Provided records.
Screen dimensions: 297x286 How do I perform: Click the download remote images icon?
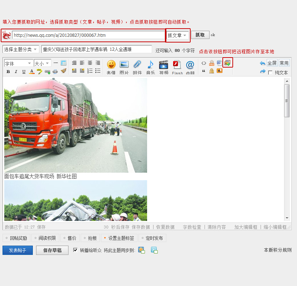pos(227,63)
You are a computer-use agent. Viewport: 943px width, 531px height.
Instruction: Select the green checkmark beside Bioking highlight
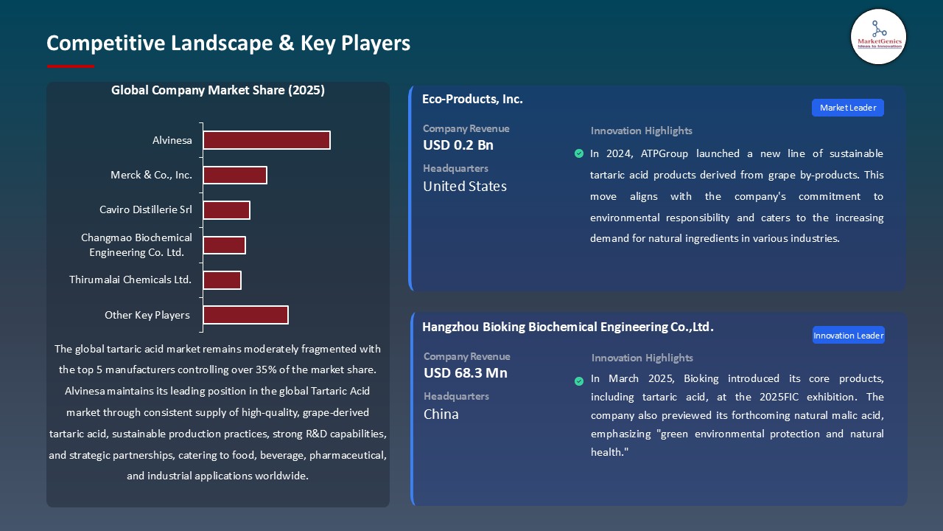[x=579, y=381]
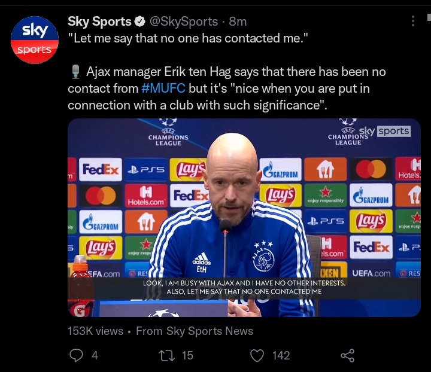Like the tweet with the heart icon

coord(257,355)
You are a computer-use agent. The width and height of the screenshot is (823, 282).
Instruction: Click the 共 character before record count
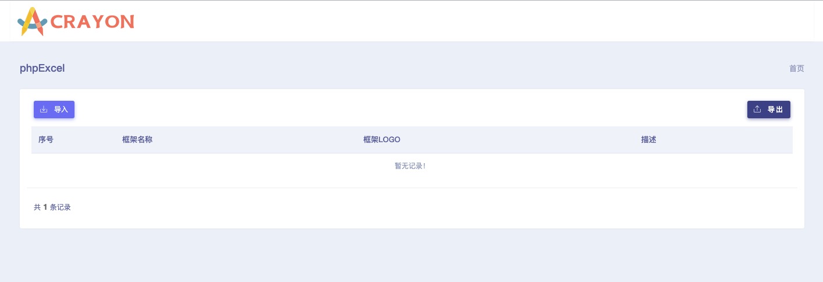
==
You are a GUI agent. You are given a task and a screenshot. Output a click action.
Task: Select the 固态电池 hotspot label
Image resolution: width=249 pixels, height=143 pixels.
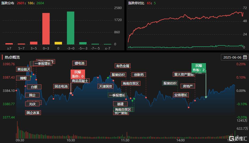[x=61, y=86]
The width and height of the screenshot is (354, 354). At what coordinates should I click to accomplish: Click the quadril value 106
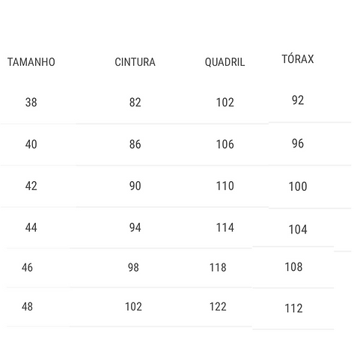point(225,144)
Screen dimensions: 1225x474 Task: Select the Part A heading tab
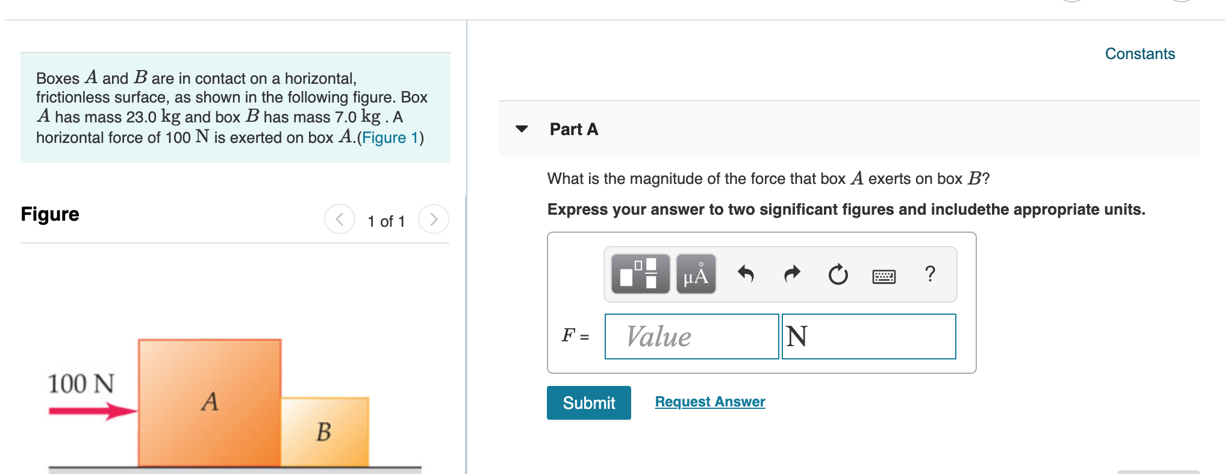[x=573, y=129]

Task directions. This exercise needs every line of the listing that contains the word "computer".

Reply to the task.
You are a computer-use agent. Viewport: 943px width, 531px height.
You are a computer-use agent. The width and height of the screenshot is (823, 282).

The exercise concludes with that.